Rezension zu "Die offene Stadt. Eine Ethik des Bauens und Bewohnens" von Richard Sennett
Der Zug von Millionen Menschen weltweit vom Land in die immer größer werdenden Städte ist ein seit langer Zeit zu beobachtendes Phänomen, mit dem sich auch Stadtplaner und Politiker hierzulande herumschlagen. Denn dieser Sog hat Folgen, nicht nur für die Stadt selbst mit steigenden Mieten und drohendem Verkehrskollaps, sondern auch für die absterbenden ländlichen Regionen im Vorfeld der Stadt. Hier gegenzusteuern, indem man die ländlichen Regionen unterstützt und fördert, wie das Christian Lindner etwa gestern bei einer Wahlveranstaltung in Darmstadt im Rahmen des hessischen Wahlkampfs forderte, schein ebenso richtig wie wirkungslos.
Richard Sennett hat sich als weltbekannter Soziologe sein Leben lang schon Gedanken gemacht über die Stadt und eine angemessene Stadtpolitik. Nun legt er mit „Die offene Stadt“ eine „Ethik des Bauens und Bewohnens“ vor, ein Buch, indem er seine lebenslangen Arbeiten über Stadtpolitik resümiert.
Wie kann eine offene Stadt aussehen, die geprägt ist von Vielfalt und Veränderung – und in der Bewohner Fähigkeiten zum Umgang mit Unsicherheiten entwickeln? Richard Sennett zeigt, warum wir eine Urbanistik brauchen, die eine enge Zusammenarbeit von Planern und Bewohnern einschließt und voraussetzt – und dass eine Stadt voller Widersprüche urbanes Erleben nicht einengt, sondern bereichert.
Sennett bietet viele Beispiele für offene Räume in einer Stadt. Der beschreibt etwa Plätze, die unterschiedlichen sozialen Gruppen Raum bieten, wie es sie überall auf der Welt gibt. Der Autor denkt darüber nach, wie Städte im Sinne der Bewohner jenseits von Immobilienspekulation und Gentrifizierung funktionieren können.
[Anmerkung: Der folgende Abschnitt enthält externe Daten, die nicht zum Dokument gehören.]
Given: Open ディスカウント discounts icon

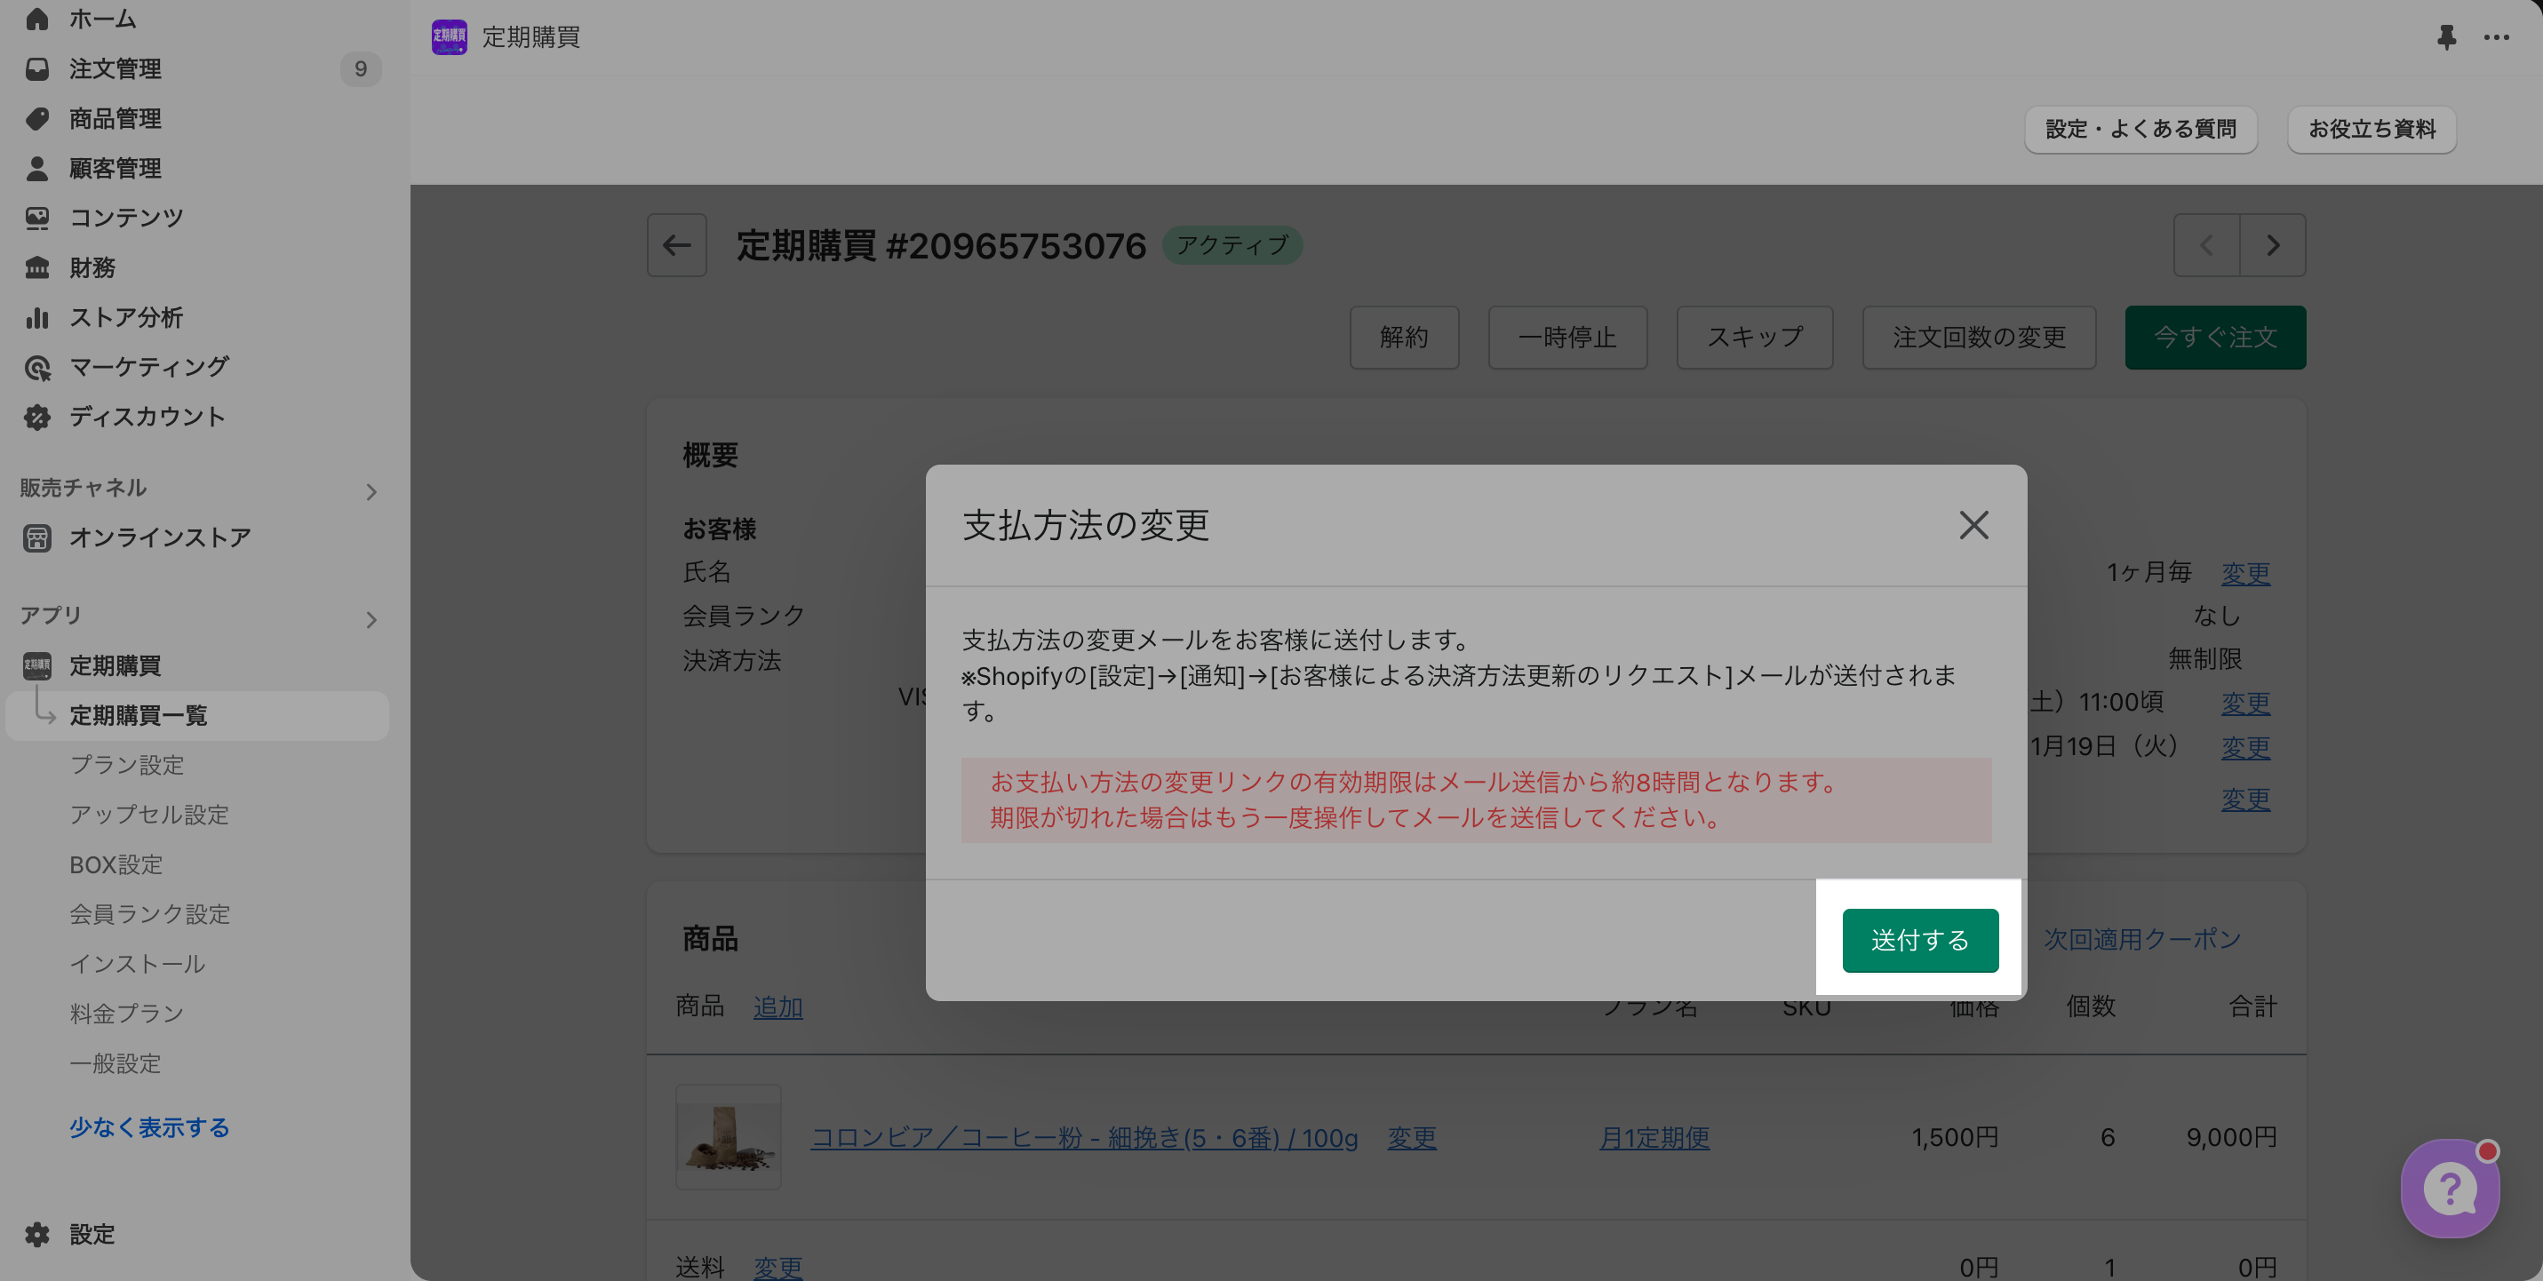Looking at the screenshot, I should (x=38, y=416).
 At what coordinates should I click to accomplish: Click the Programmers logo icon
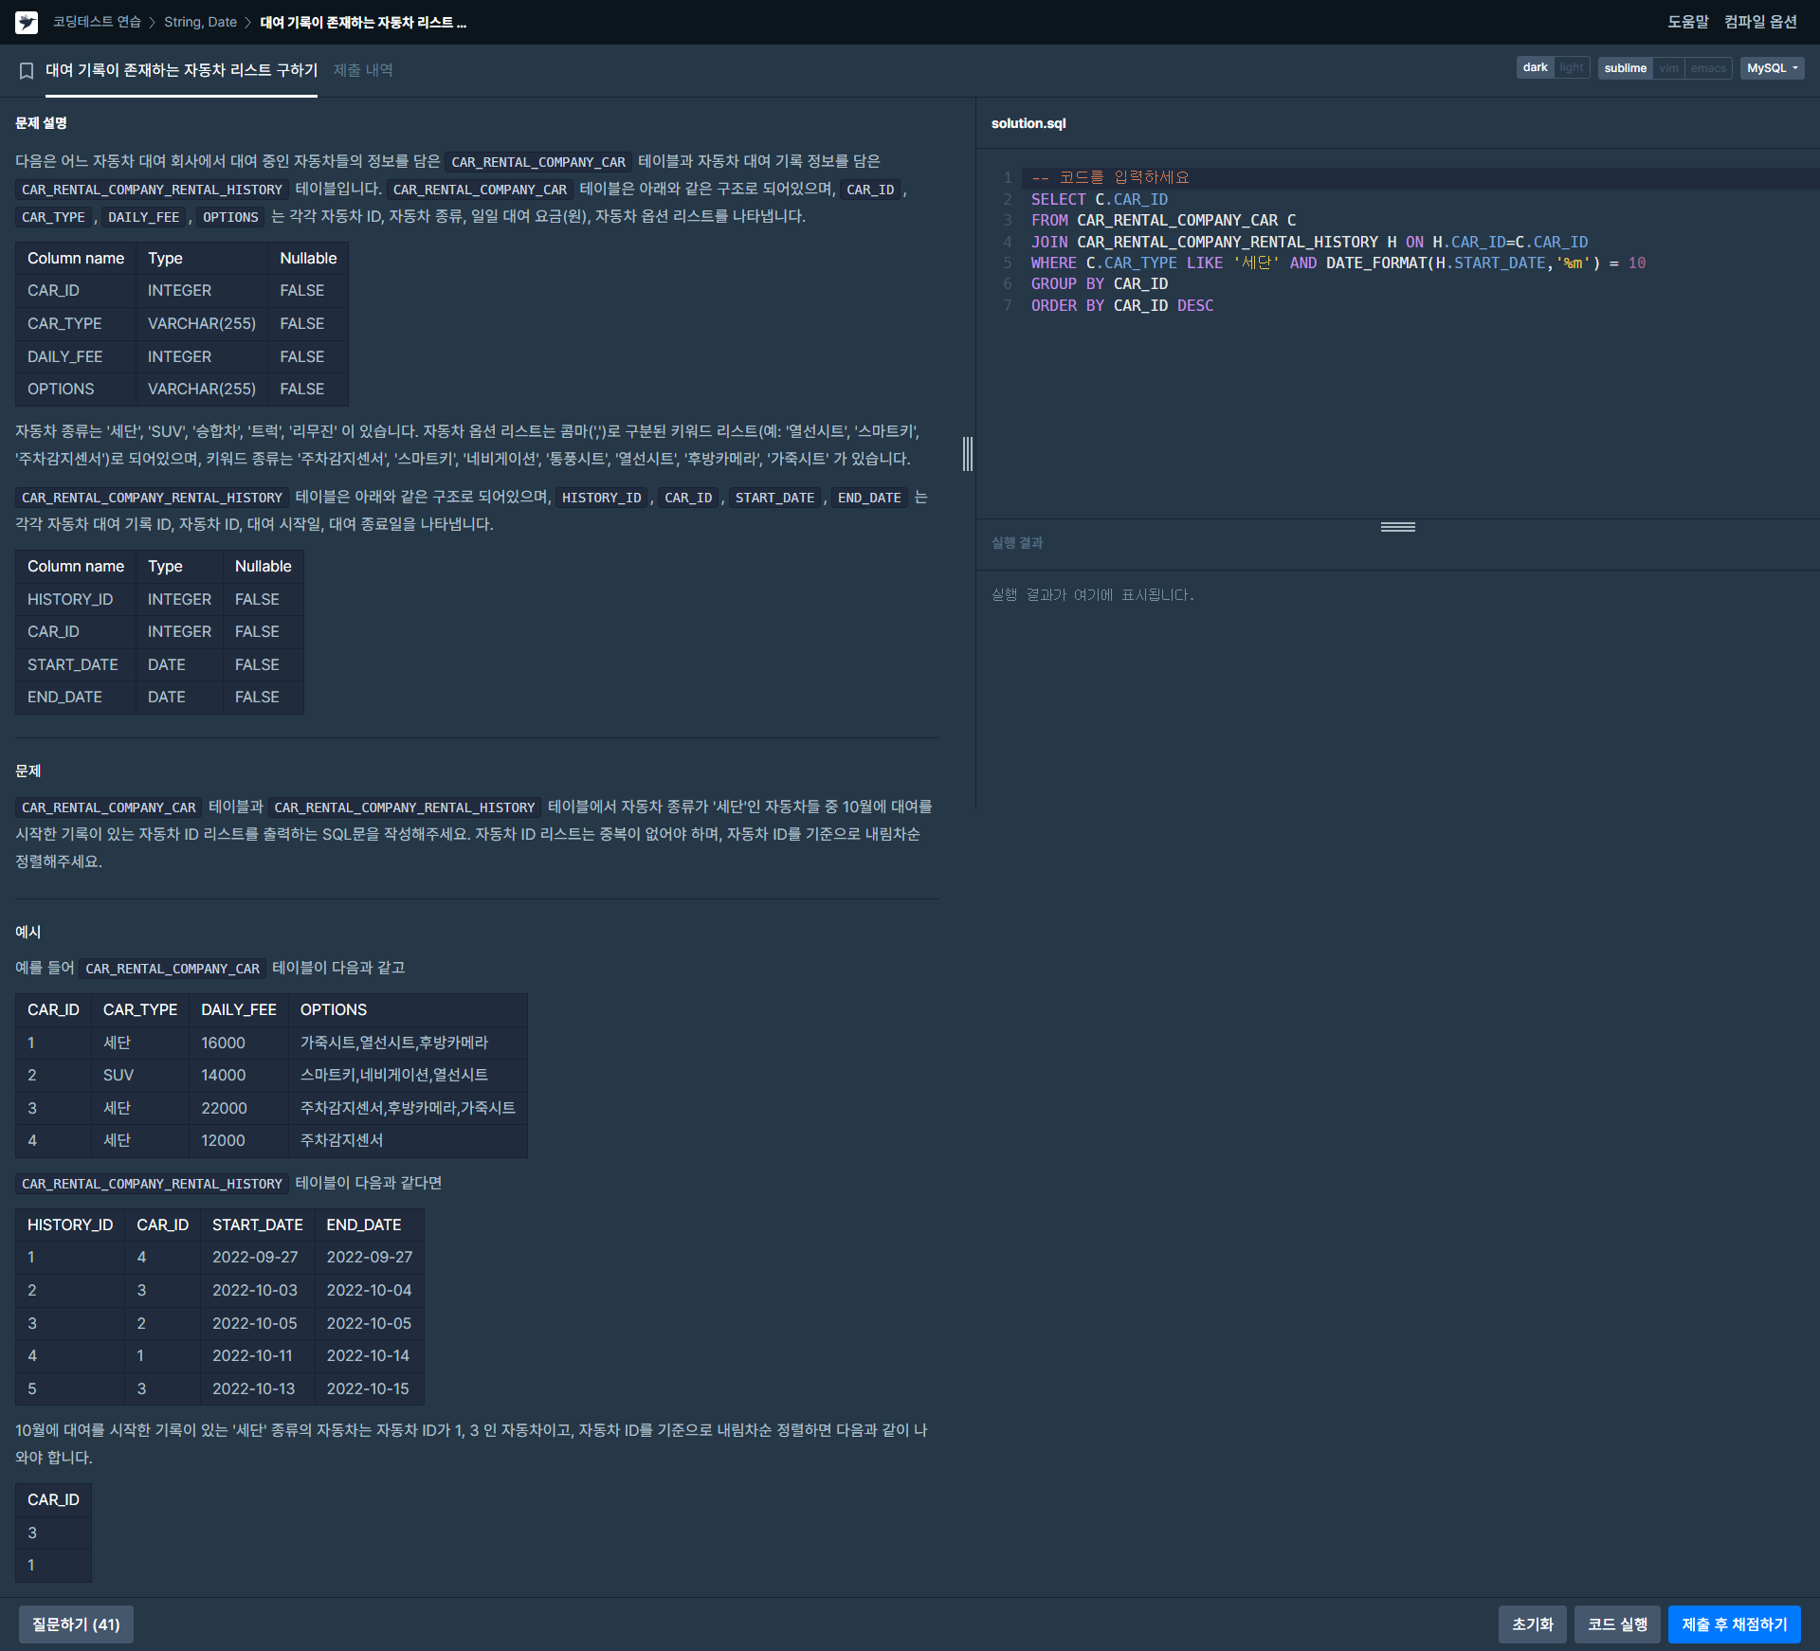[27, 22]
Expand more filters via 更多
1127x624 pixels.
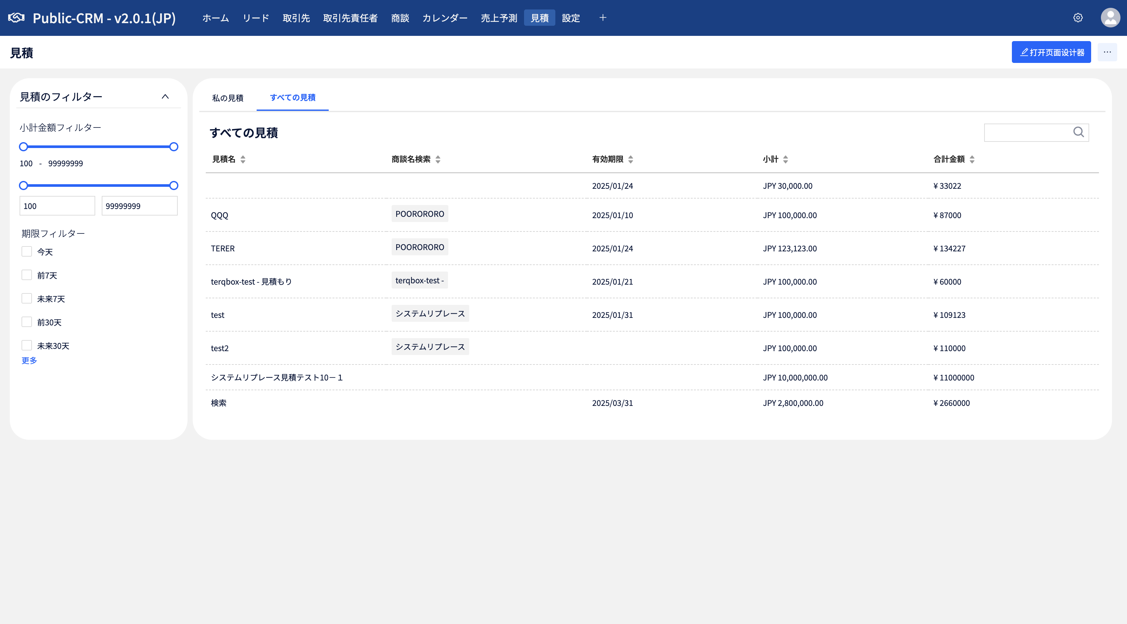pos(29,360)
Die Stadt als ein funktionierender Körper, so stellt sich Sennett eine neue Stadtpolitik vor. Für alle, die sich mit Stadtpolitik beschäftigen oder sich dafür interessieren ist sein neues Buch eine unterhaltsame und sehr lehrreiche Lektüre.
Wie man aber dem ungebrochenen Trieb der Menschen vom Land in die Stadt und dem dort drohenden Kollaps einerseits und der Ausdünnung aller sozialen Einrichtungen auf dem Land entgegenwirken könnte, darüber habe ich nichts gefunden in diesem Buch. Aber das war ja auch nicht sein Thema. Ein Thema aber, das bleiben wird, das wurde gestern Abend bei der erwähnten Wahlveranstaltung mehr als deutlich.